Even the bench were unstoppable. During one remarkable and telling stretch in the second quarter, Eddie House and James Posey combined for 11 unanswered points, including three 3-pointers, none of which so much as nicked the rim.
And then there was Paul. At half-time in Los Angeles, with his team down and getting battered by a determined Kobe Bryant, Paul had gone to Doc Rivers and requested a job: "Put me on him. I have fouls to give." That night he led his team to a record come-back victory.
In the final game of the season, at home in Boston, he put up 17 points and 10 assists. But more than that, harder to see in the numbers of the game, was the way he drew his team toward each other. A team of one mind.
It was so evident in their defense. Of all things, defense in basketball is talked about more than it is celebrated. But many times during the game, the C's moved together on defense like the balancing ratchets and springs of an old-fashioned watch. Without seeming to look at each other they responded, in unison yet uniquely, to the ball and to the offense: Each player reading in his man the movements of the other 9 bodies on the floor, as if he was reading a picture book. Each of them, all together.

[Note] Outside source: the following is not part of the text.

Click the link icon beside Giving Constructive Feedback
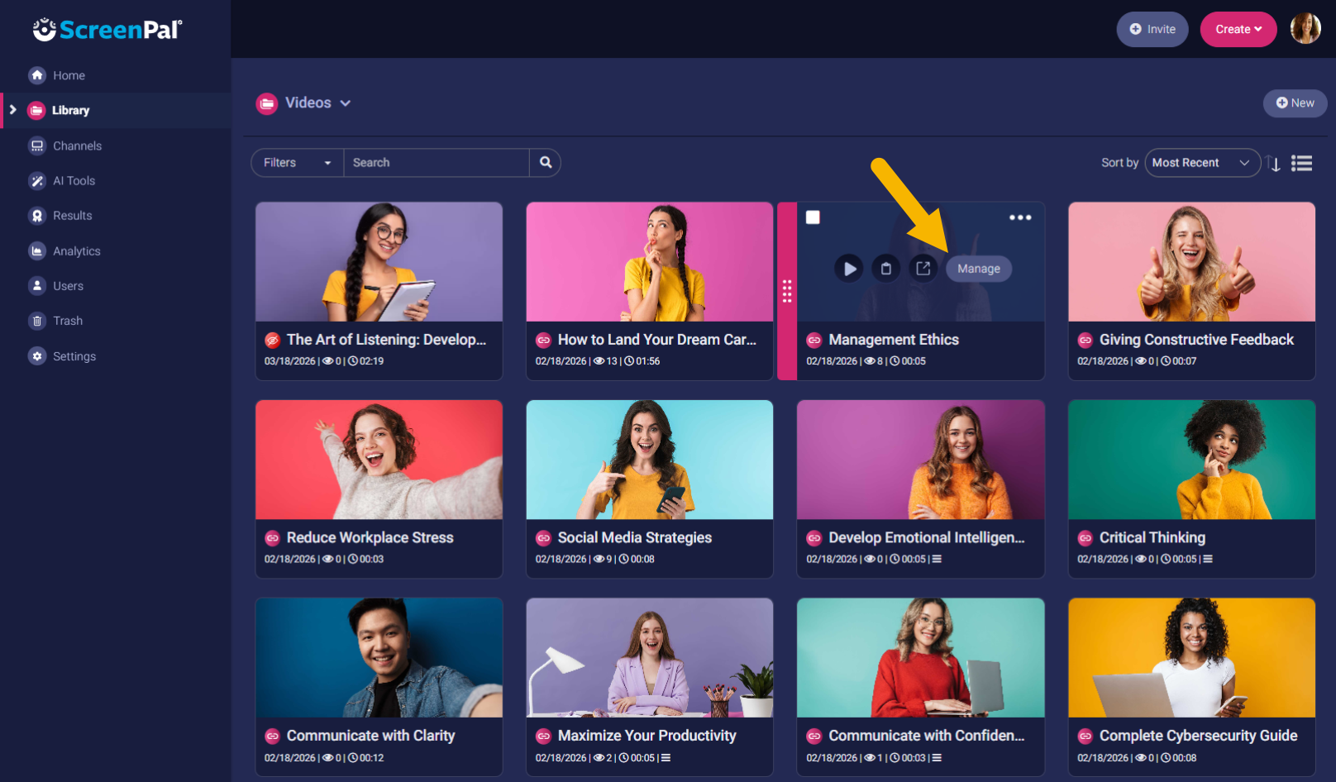This screenshot has width=1336, height=782. pos(1085,340)
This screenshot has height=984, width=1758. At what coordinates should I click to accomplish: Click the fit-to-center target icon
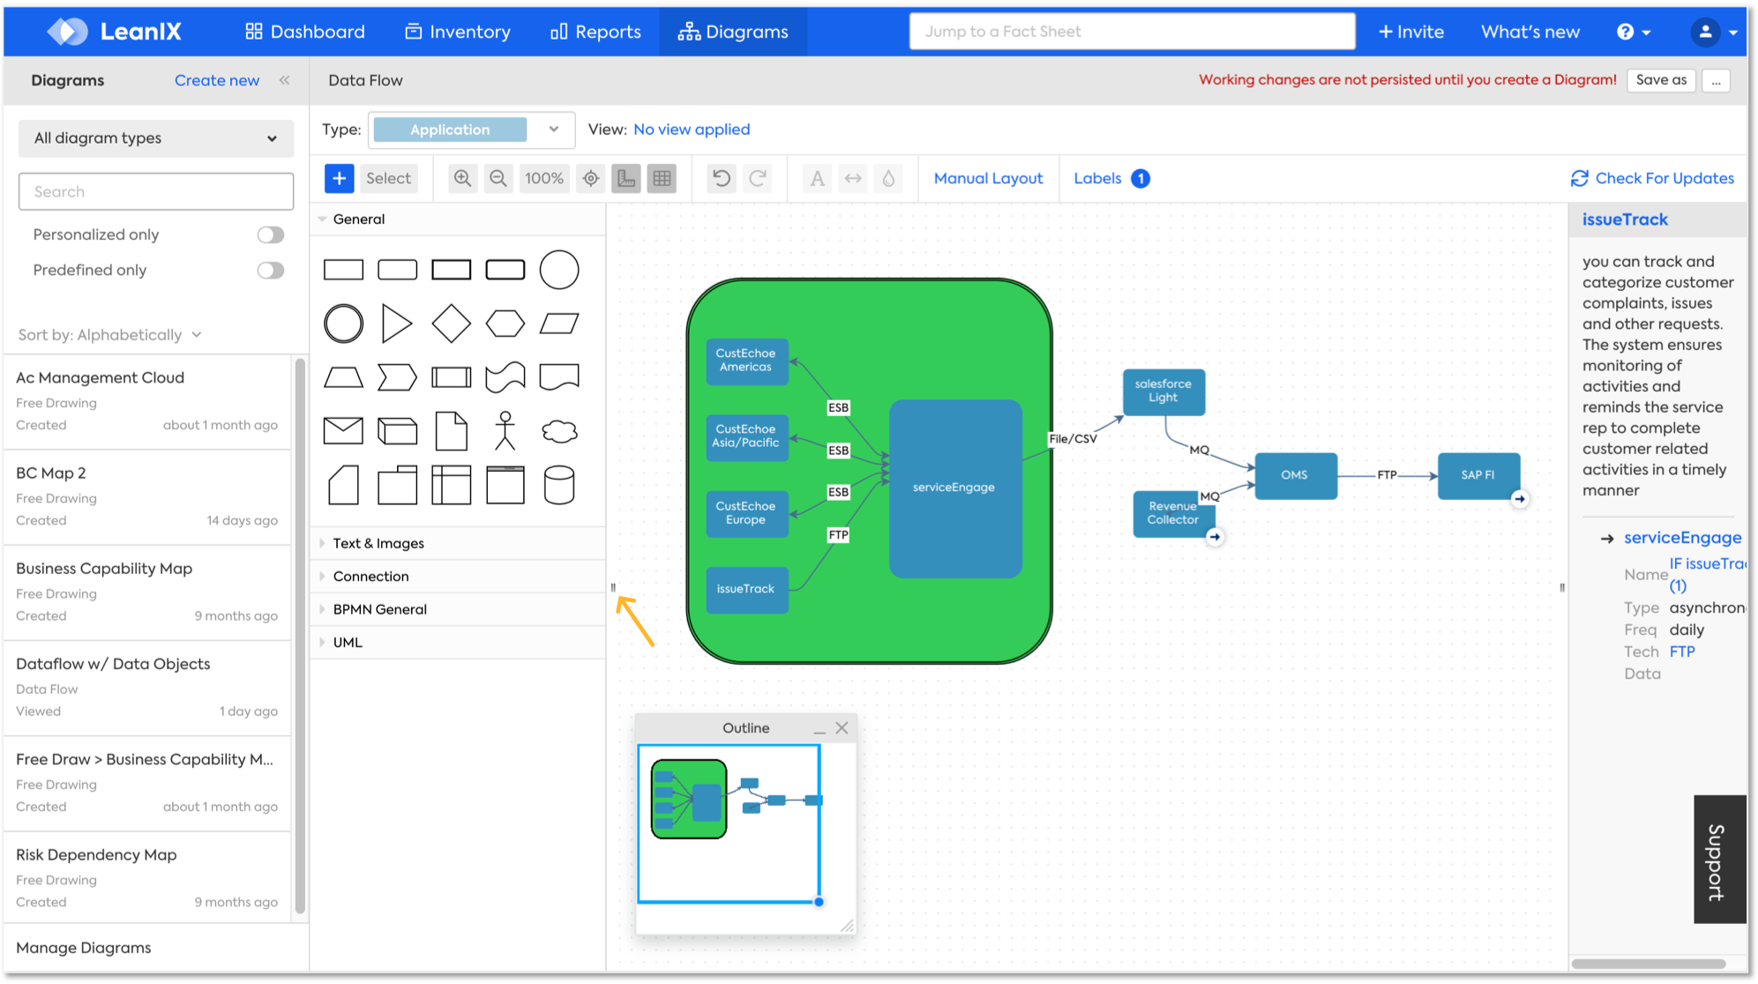591,178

So it was a lot of fun. I hope you watched it. Even if you didn't, it's worth reading that article about Paul Pierce. There aren't too many athletes who stay in the same city for their whole their career. Most players are gypsies, or mercenaries: Ronin. As Bill Simmons wrote, we're basically rooting for laundry.
But not this year. This year, we got Paul Pierce.
2 comments:
Paul Pierce will always be a Kansas Jayhawk to me. At least he never won a title with Kansas. The Lakers fans here really don't have much to say about this series other than, "good thing Boston won this year. I don't see anyone other than the Lakers winning a title the next five years."
Meh--that's what they said last year. I'd be surprised, but happy, if the C's repeated. The Lakers, on the other hand, have problems they didn't realize they had: They're soft.
Here's the formula: put your best body on Kobe. Don't worry if he scores, just get right up in his grill and pester him.
Step two: The first time any of the Europeans gets into the paint (including and especially Gasol), hack the crap out of them.
Step Three: Watch the tents fold.
They'll win their share over the regular season, but with that lineup (even including Bynum), a seven game series against a physical defense is too much for them.